My quote of the day for July 4th will come from Francois-Marie Arouet, known to most of us by his most popular pseudonym, Voltaire. By the way, he had 174 pseudonyms. Why would an 18th-century Frenchman be an appropriate quote of the day for the Fourth, you may ask?
July 4th in the U.S. is a day of extraordinary expressions of patriotism mixed with a lot of explosives (fireworks--invented by the Chinese). This, moreover, is often mixed with religious sentiments. "God bless America" is only the most quotidian of these. Often these are mixed with hyper-religiosity, and, at times, religion and patriotism mix so inextricably that in some quarters showing lagging patriotism apparently indicates religious doubt or backsliding. How dare one say that the "founding fathers" were not dedicated Christians of the same ilk of evangelical Christianity today? So, the mixture of patriotism and religion follows a wide range of sentiment from almost innocuous to ridiculous. Yes, many of the founders were Christians, but sometimes in almost the widest usage of the term. Many of the "big names" were Deists--those who believed that God, as the great "watchmaker," basically created the world (the intricate watch), whose ticking followed the rules laid down by God--the laws of Nature (yes, with a capital "N"). Thomas Jefferson, Ben Franklin--Deists. George Washington, too, never really spoke of a personal God either, but preferred to speak of "Providence."
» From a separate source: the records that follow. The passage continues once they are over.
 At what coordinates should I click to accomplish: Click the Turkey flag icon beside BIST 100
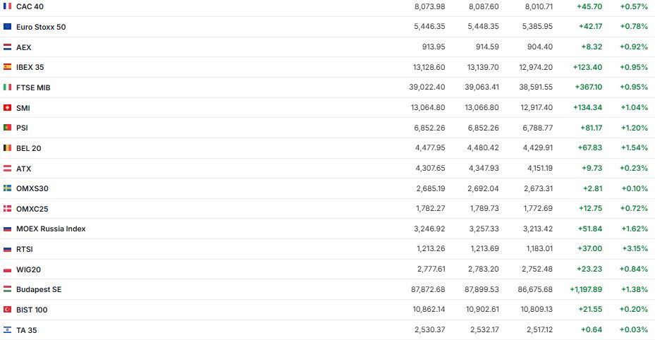7,310
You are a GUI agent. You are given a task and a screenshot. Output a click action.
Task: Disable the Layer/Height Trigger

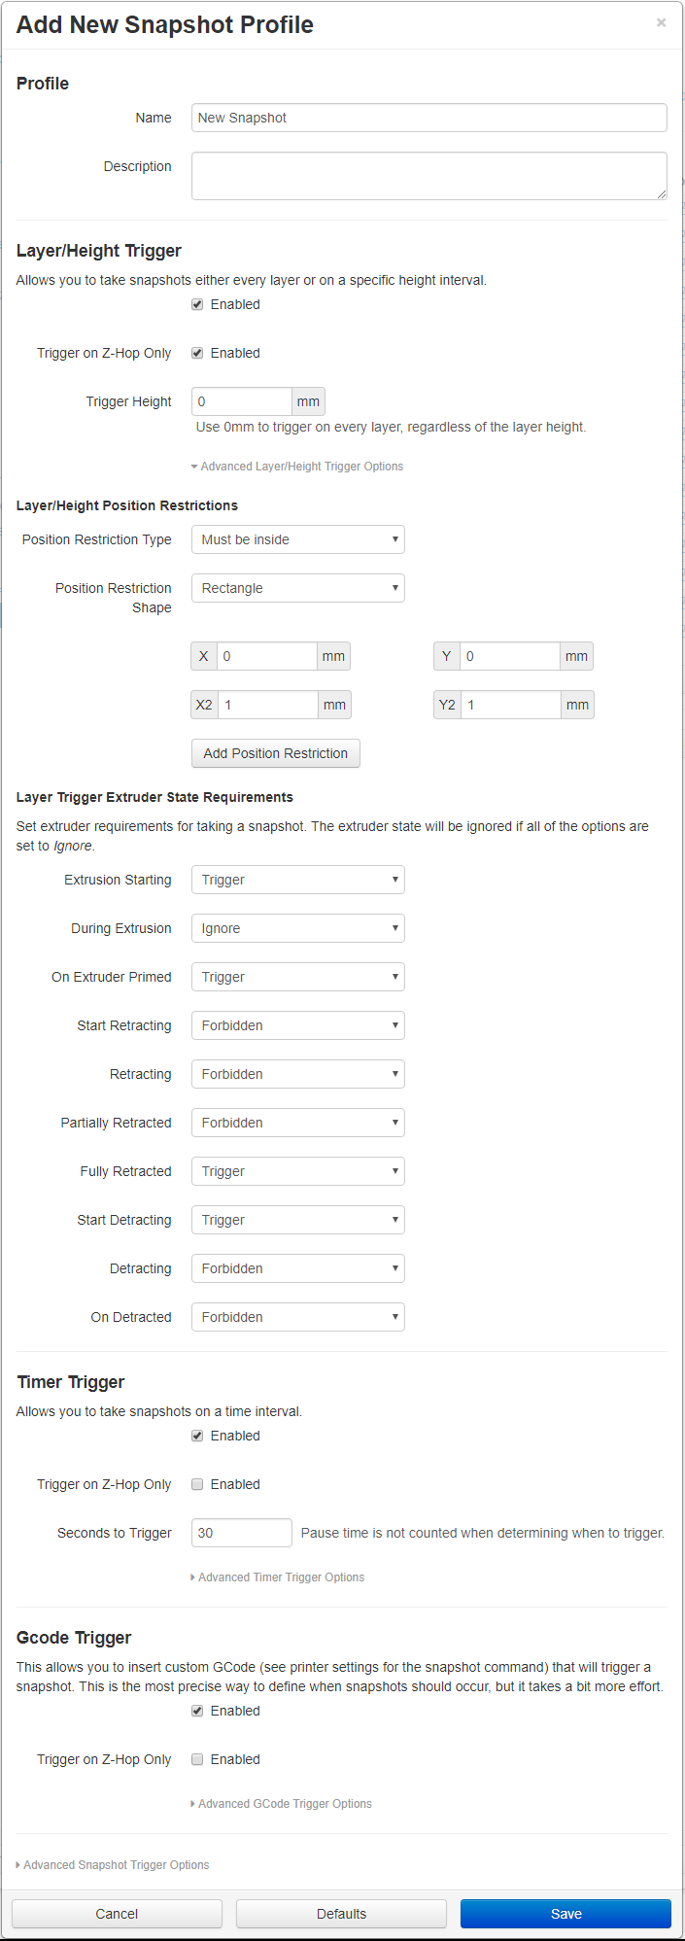pyautogui.click(x=196, y=303)
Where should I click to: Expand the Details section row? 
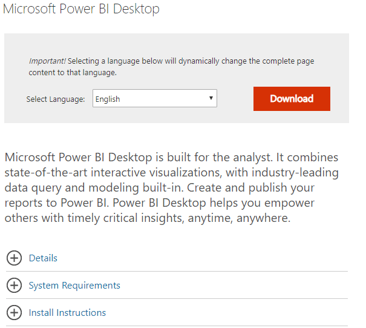point(177,258)
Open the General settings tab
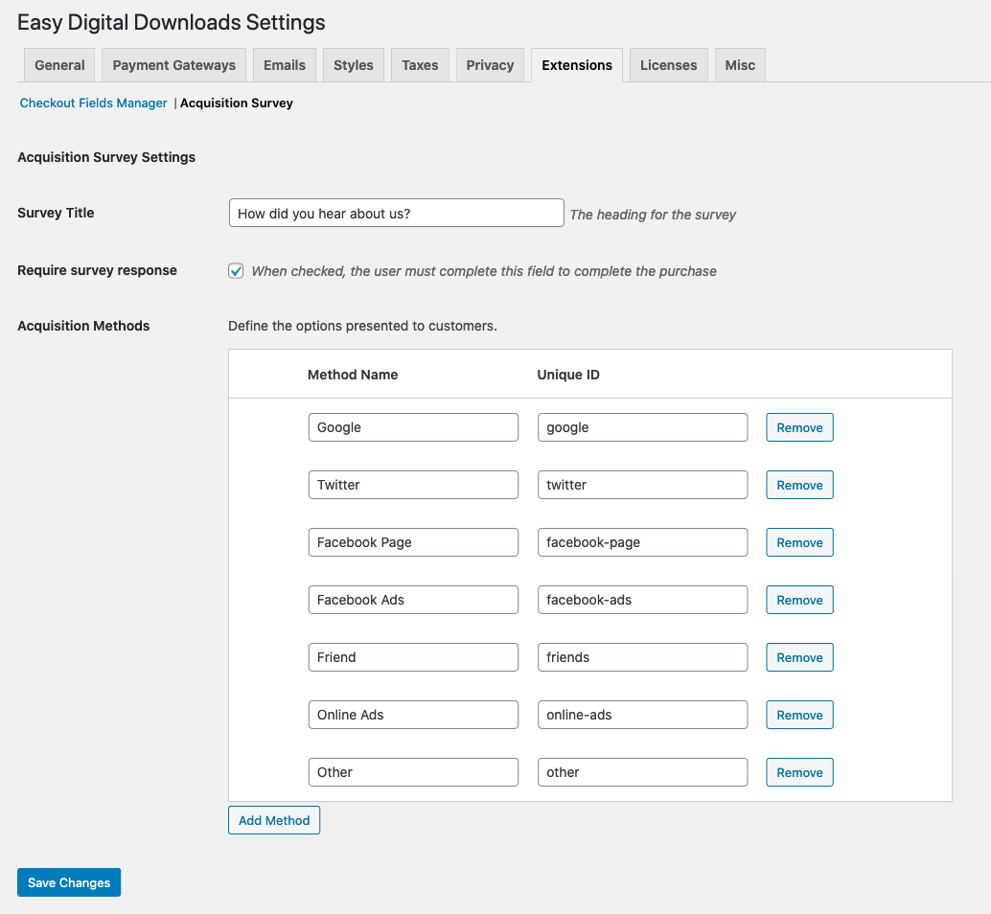Viewport: 991px width, 914px height. 59,65
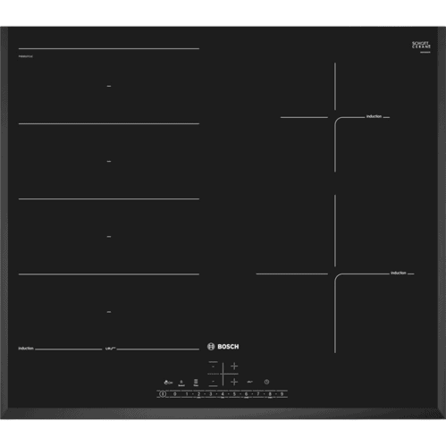Enable the flex zone icon
This screenshot has height=446, width=446.
point(196,383)
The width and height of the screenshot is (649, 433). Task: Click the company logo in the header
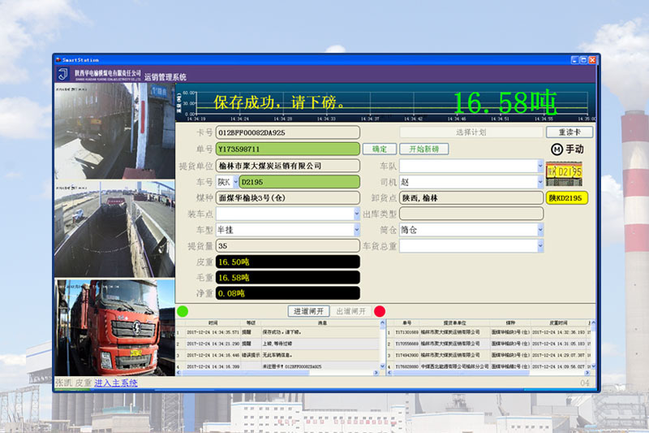tap(63, 75)
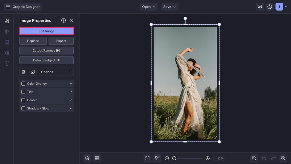Viewport: 291px width, 164px height.
Task: Click the Edit Image button
Action: (47, 31)
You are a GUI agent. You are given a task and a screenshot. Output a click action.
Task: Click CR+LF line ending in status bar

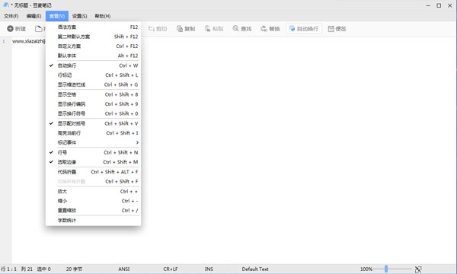coord(171,269)
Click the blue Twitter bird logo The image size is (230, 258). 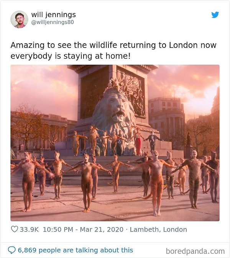215,15
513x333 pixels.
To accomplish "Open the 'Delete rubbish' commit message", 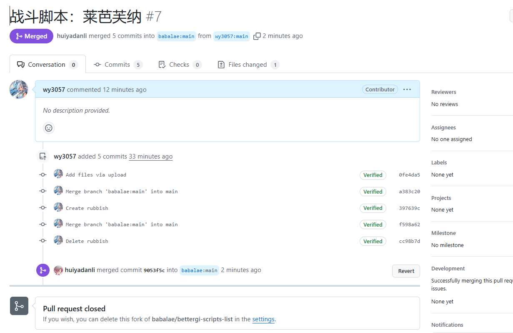I will point(87,241).
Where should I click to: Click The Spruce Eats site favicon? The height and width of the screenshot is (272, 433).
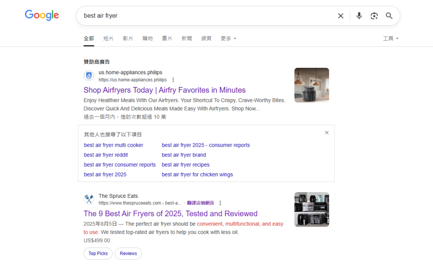pos(89,199)
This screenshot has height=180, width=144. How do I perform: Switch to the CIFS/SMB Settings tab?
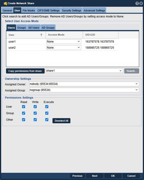tap(48, 11)

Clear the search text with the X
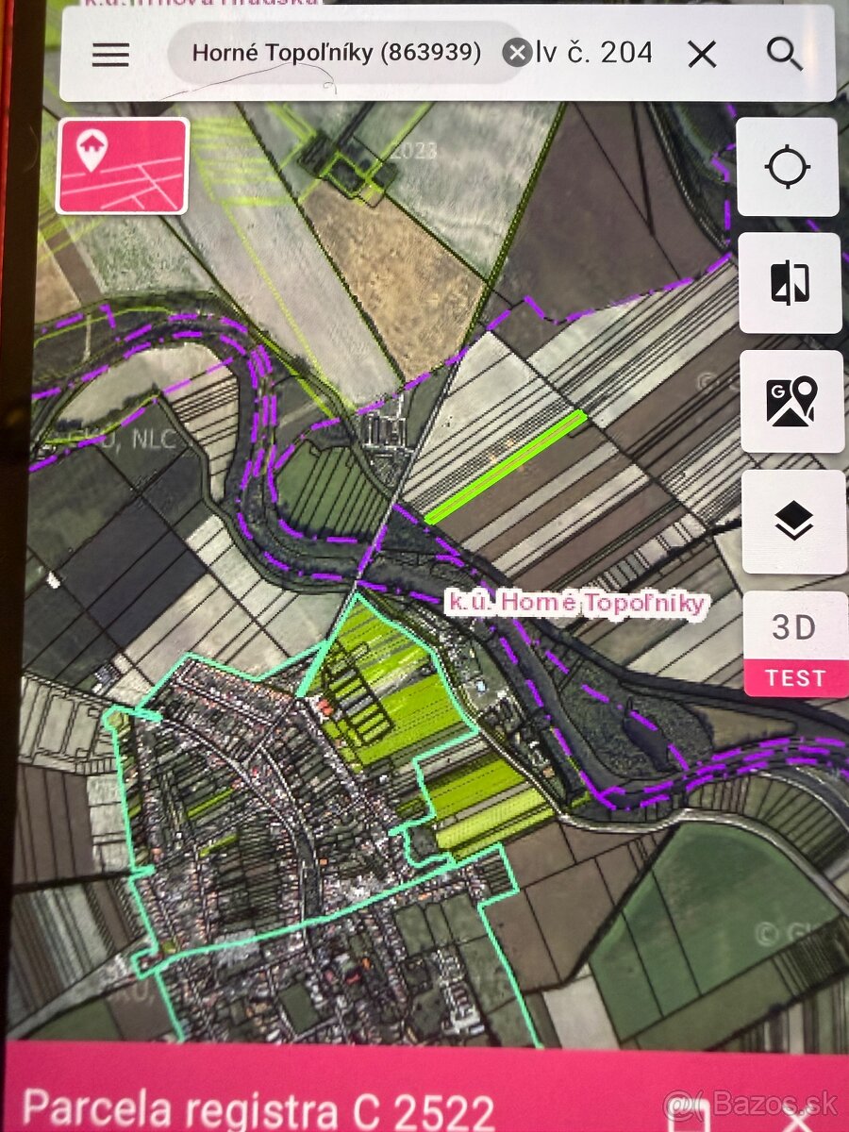(702, 55)
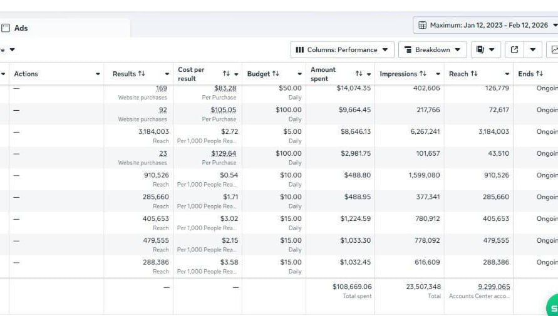This screenshot has height=316, width=558.
Task: Sort by Amount spent using its arrows
Action: (359, 74)
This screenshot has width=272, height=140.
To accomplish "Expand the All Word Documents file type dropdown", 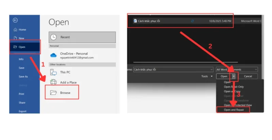I will 237,69.
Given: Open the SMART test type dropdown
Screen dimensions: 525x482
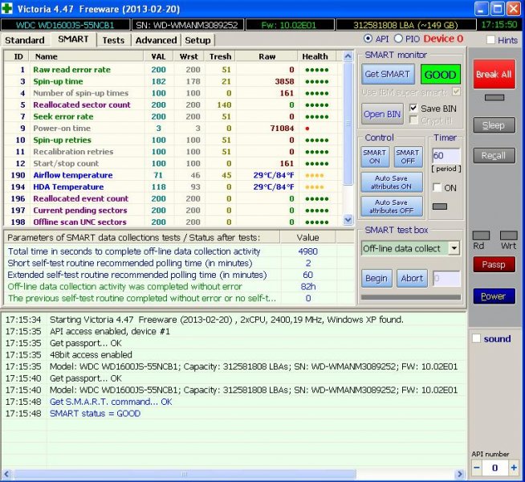Looking at the screenshot, I should (454, 248).
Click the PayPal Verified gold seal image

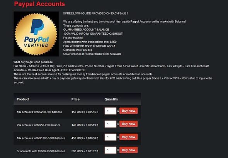36,34
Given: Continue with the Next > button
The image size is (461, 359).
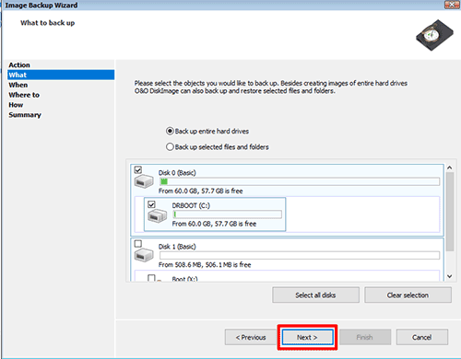Looking at the screenshot, I should click(x=307, y=337).
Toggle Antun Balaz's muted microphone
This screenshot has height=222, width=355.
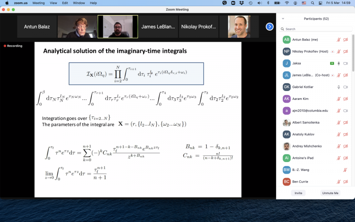pyautogui.click(x=339, y=40)
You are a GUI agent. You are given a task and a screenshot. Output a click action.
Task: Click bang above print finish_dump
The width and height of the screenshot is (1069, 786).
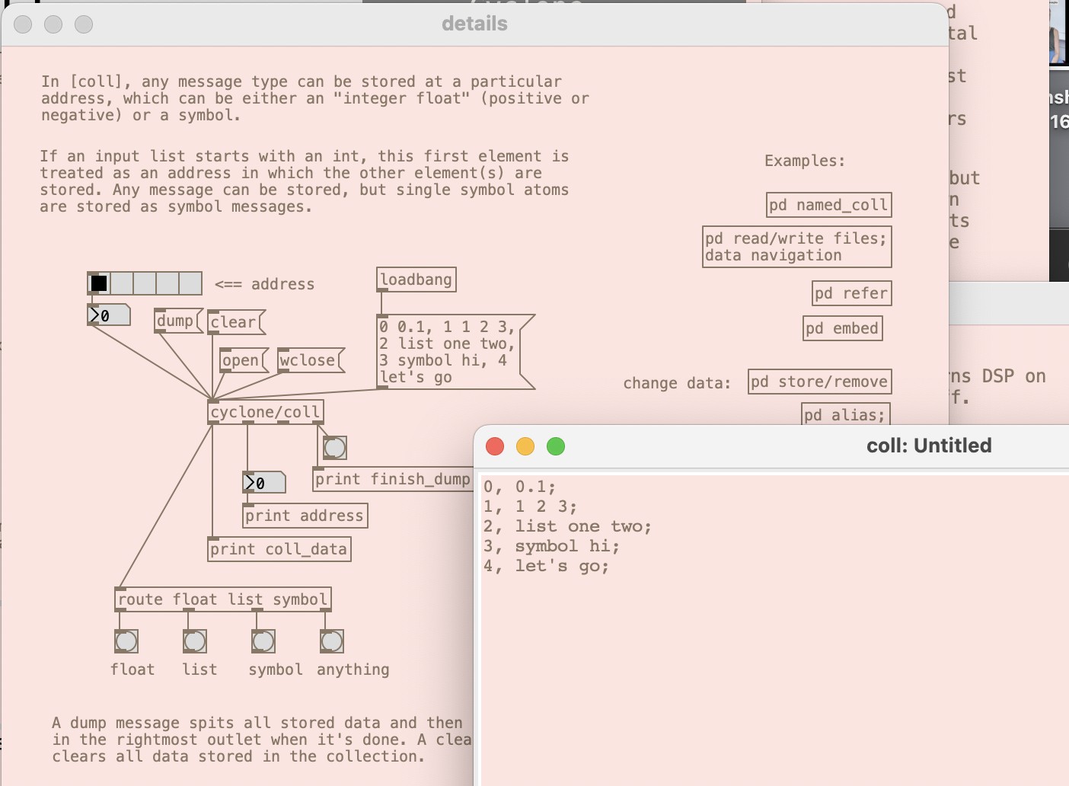pyautogui.click(x=335, y=448)
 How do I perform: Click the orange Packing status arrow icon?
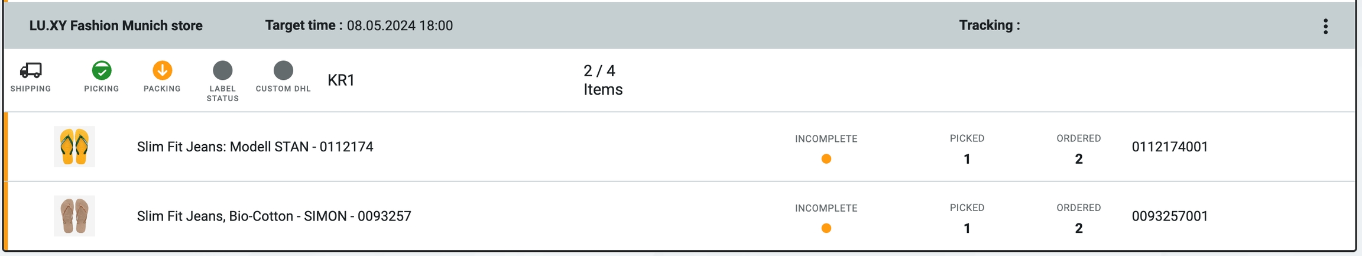[162, 70]
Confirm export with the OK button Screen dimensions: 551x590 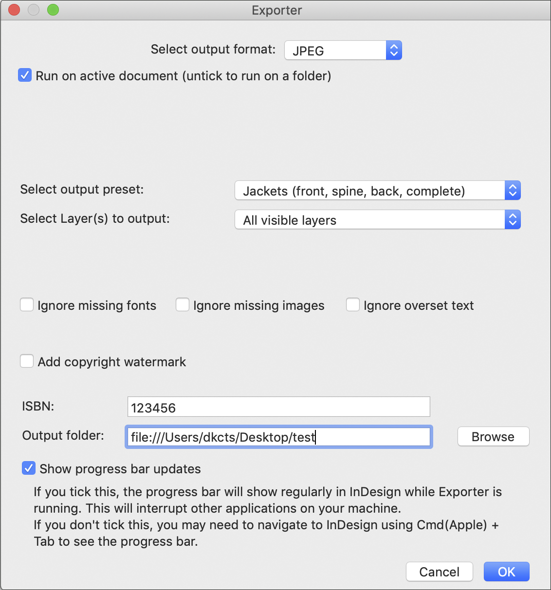coord(506,572)
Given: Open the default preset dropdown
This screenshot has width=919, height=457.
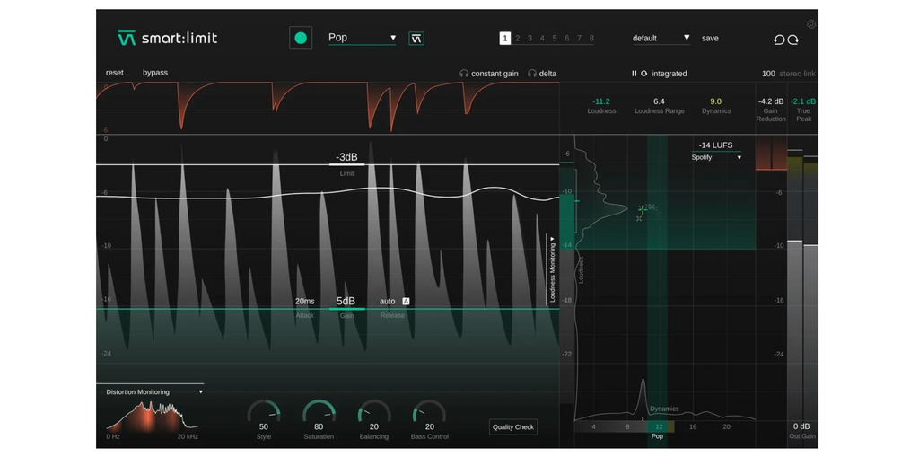Looking at the screenshot, I should [661, 38].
These people, and subsequent generations of U.S. citizens, have fought, some living and others dying, for "liberty." "Give me liberty or give me death," right? They fought against "tyranny." But who gives "liberty" and who is the "tyrant" is a matter of point of view. Ironically, many of the things we associate with "freedom," such as eradication of the tyranny of slavery, occurred in England before the U.S. after the U.S. broke away from England. Today, who is the tyrant and who is free? Who has freedom? When the Patriot Act chips away at the Bill of Rights, it appears to mock so much of what we are celebrating. In 1776, we declared Independence from a Christian Empire (the British Empire) only to create one ourselves--the "wall of separation" between Church and State that Jefferson wrote about has been difficult to maintain--it crumbles sometimes, and sometimes is patched back up. It was in part the mixture of religion and politics, the state-sponsored religiosity that many tried to escape in the New World.
It was against such things, the tyranny of the inextricable links between government and the church, laws in the church's interest or more in accordance with church doctrine than legal principles derived from a conception of a just society as imagined by the philosophes of the 18th century (those such as Rousseau, Locke, Jefferson, and their most famous exemplar, Voltaire) that Voltaire, with whom Ben Franklin shared a mutual admiration, proclaimed a clarion call:
"Ecrasez l'infame"
"Ecrasez l'infame" resounded throughout the 18th century and perhaps inspired the "founding fathers." But when spoken today, who represents "l'infame"? It is no longer George III... At least those who a couple centuries ago attempted "to erase infamy" gave us the tools, the checks and balances, to work through our own "l'infame," but we must choose to use them and in our erasing not end up erasing those tools instead of the infamy.